Видимо, я была сильно ослаблена усталостью, потрясением и микстурой китайца, потому что мне казалось, что я так навсегда и останусь теперь некрасивой. Вдобавок, алмаз был мой личный, а не семьи, он принадлежал только мне и только мне, ибо его подарили лично, и даже граф не имел на него никакого права; и если я до этого была обеспеченным человеком, чтобы граф ни решил и как бы ни повернулась моя жизнь, то теперь я стала ничем... Горничная... Ни Мари, ни мама не понимали по своему рождению всей двойственности моего положения, когда я вроде и член семьи, и, с другой стороны, никем не признана, на птичьих правах, словно вишу в воздухе... Меня можно было выкинуть на улицу с моей лошадиной мордой... Может и плохо, но я специально хранила алмаз на этот случай, чтоб быть независимой... Я была честно сама по себе богатым человеком... Мама подарила мое приданное со всеми камнями... Хотя я и считала своим главным богатством свое мастерство, мощь духа и воли, но неприятно женщине быть бедной в обществе, где ценятся деньги. Точно ты какая просительница или бедная родственница...
- Дурашка! – тихо рассмеялась мама, зарывшись в мои волосы. – Так ты же хорошенькая! И это все сегодня увидели... Ты похорошела, и твои резкие черты превращаются в странную, оригинальную, невообразимую красоту лица...
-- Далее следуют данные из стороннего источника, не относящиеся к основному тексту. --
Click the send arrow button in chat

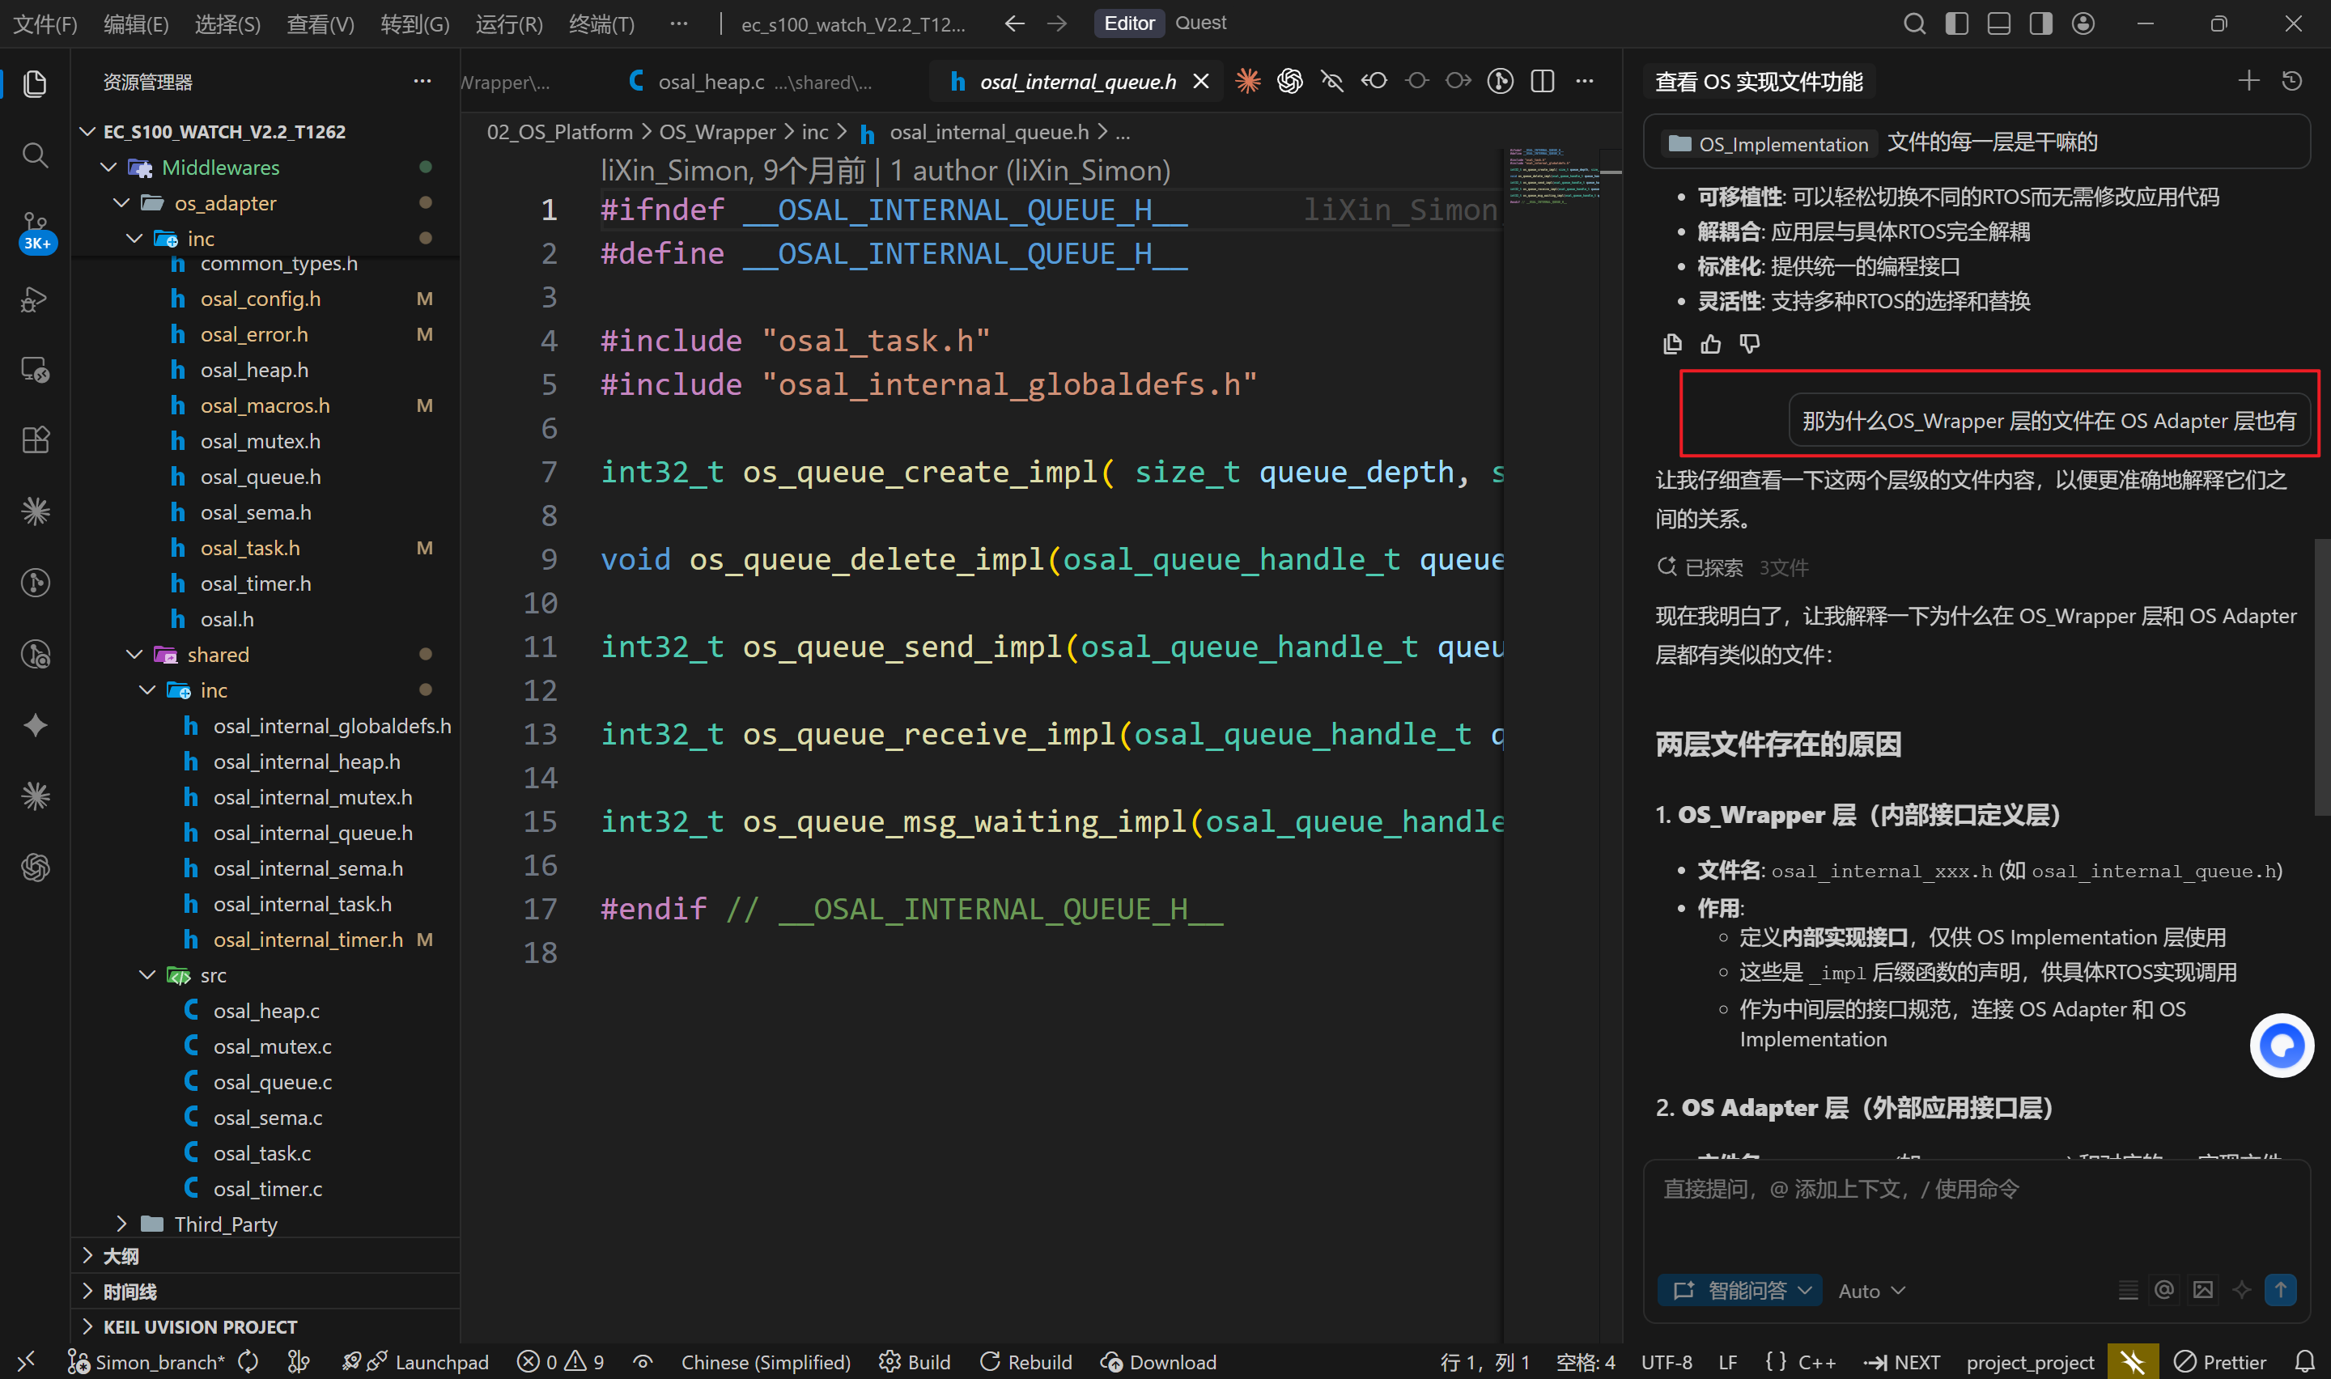click(x=2280, y=1290)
- К-кому как не маме говорить девушк-ке, что она красива, – пролепетала я.
- И кому как не маме сказать, что девчонки обычно расцветают, и самые невзрачные превращаются в прекрасные цветы, – улыбаясь и внимательно рассматривая меня, сказала мама. – Особенно, если они сердцем чисты... Поверь, большинство самых лучших красавиц были в детстве и юности дурнушками... Как и я... И чем красота у них у убийственней, тем они были незаметнее... Природа защищает так прекрасный цветок души, чтоб его раньше времени не сорвали... Обычно, взрослея, они превращаются просто в дивных юных и чистых женщин... – мама поцеловала меня, внимательно рассматривая мое лицо и поворачивая к свету. – Дело в том, что половая зрелость преображает организм в зависимости от красоты девичьей души. Природа никогда не ошибается. А ты удивительно красива... – радостно сказала мама. – Самые удивительные красавицы как раз с какими-то необычными чертами лица – оно делает их редкими...
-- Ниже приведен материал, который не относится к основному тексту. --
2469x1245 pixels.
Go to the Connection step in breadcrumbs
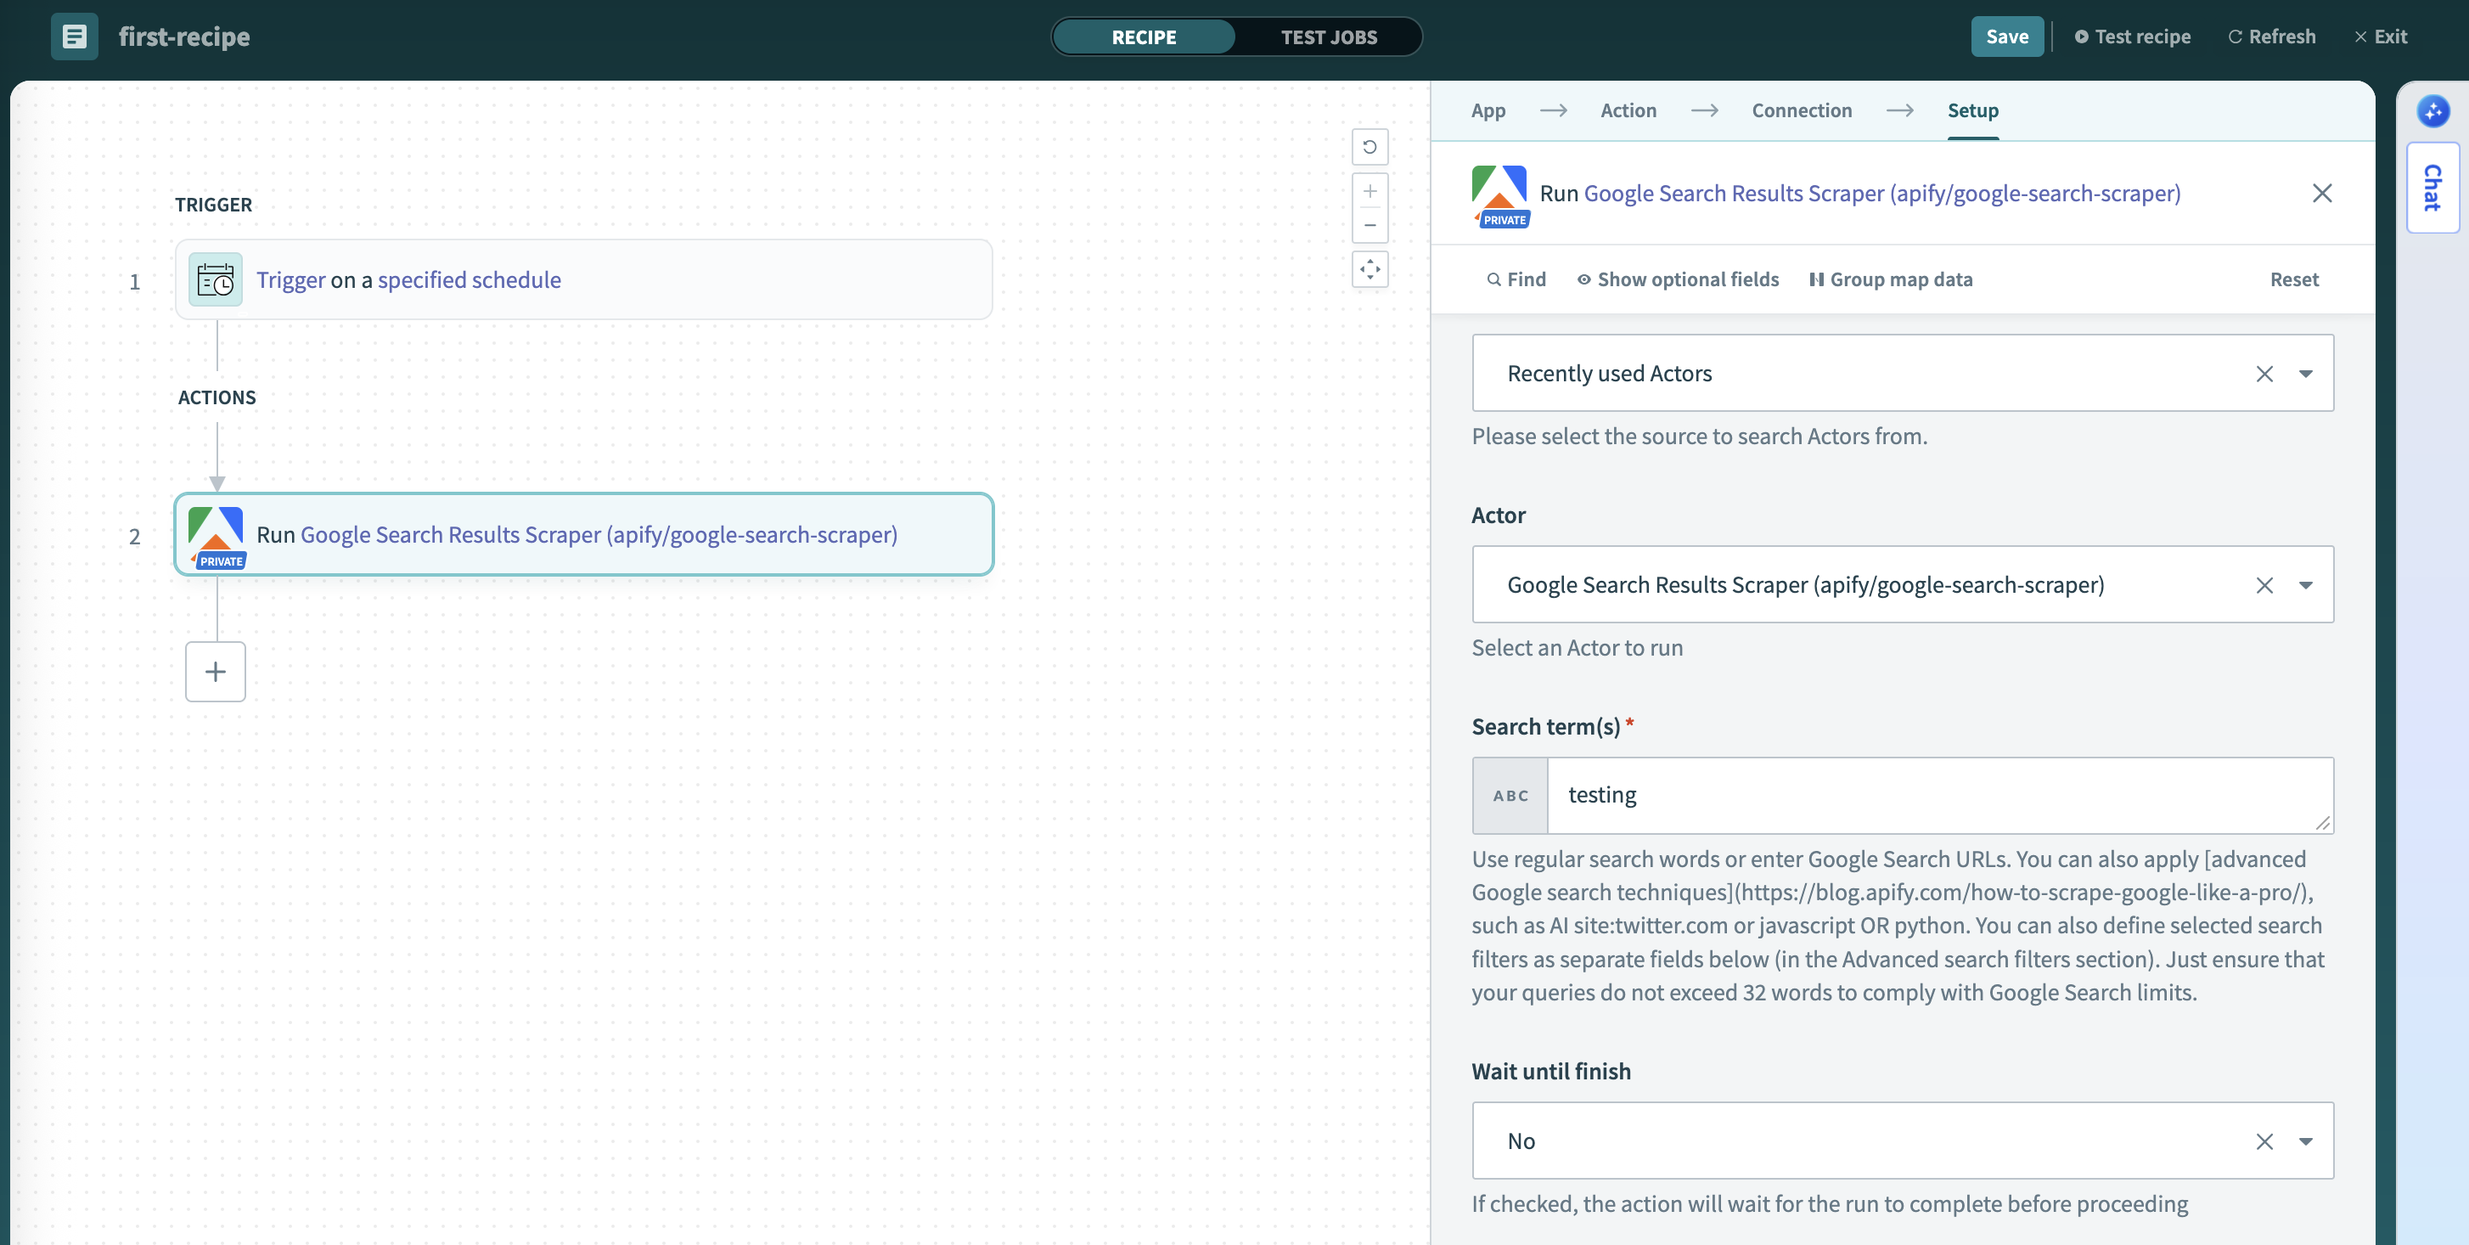[1802, 110]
Я шмыгнула носом, ткнувшись ей в грудь.
- Но мужчины то этого не знают!
- Глупышка! – рассмеялась мама. – Возьми отдельные черты лица – отрежь ухо, глаз – само по себе оно даже уродливо... Красота – это уже восприятие самого человека... Потому, когда девчонка будет готова природой к Браку и Любви, станет зрелой, чистой и прекрасной духовно, когда дух ее станет зрелым и ответственным, все преображается в первую очередь зрением самого мужчины... Красота – психологическая общность, включающая дух и сердце женщины... Нет всегда красивых черт, ибо в злости, истерике, раздражении, даже самая прекрасная женщина становится отвратительна и некрасива... Потому истинно любящие женщины всегда красивы... И, вообще, нет ни одной чистой девственной девушки в этот период перехода, когда она уже созрела, но еще не женщина, которые не были бы притягательными... “Ботэ дю дьяволь” – сосуд дьявола называют французы только что расцветшую девочку, но еще не ставшую женщиной, девственную, юную и детскую душой, с чистыми и невинными мыслями, ибо она дьявольски притягательна и привлекательна для мужчин... Нет ни одной, которая в этот момент не была чарующей в какой-то мере... Так природа сделала, чтобы они все нашли любимого... В это время как бы вся энергия ее души начинает просвечивать... Это влияет на физиологию и воспринимается как красота... Естественно, если она чиста и еще не живет половой жизнью...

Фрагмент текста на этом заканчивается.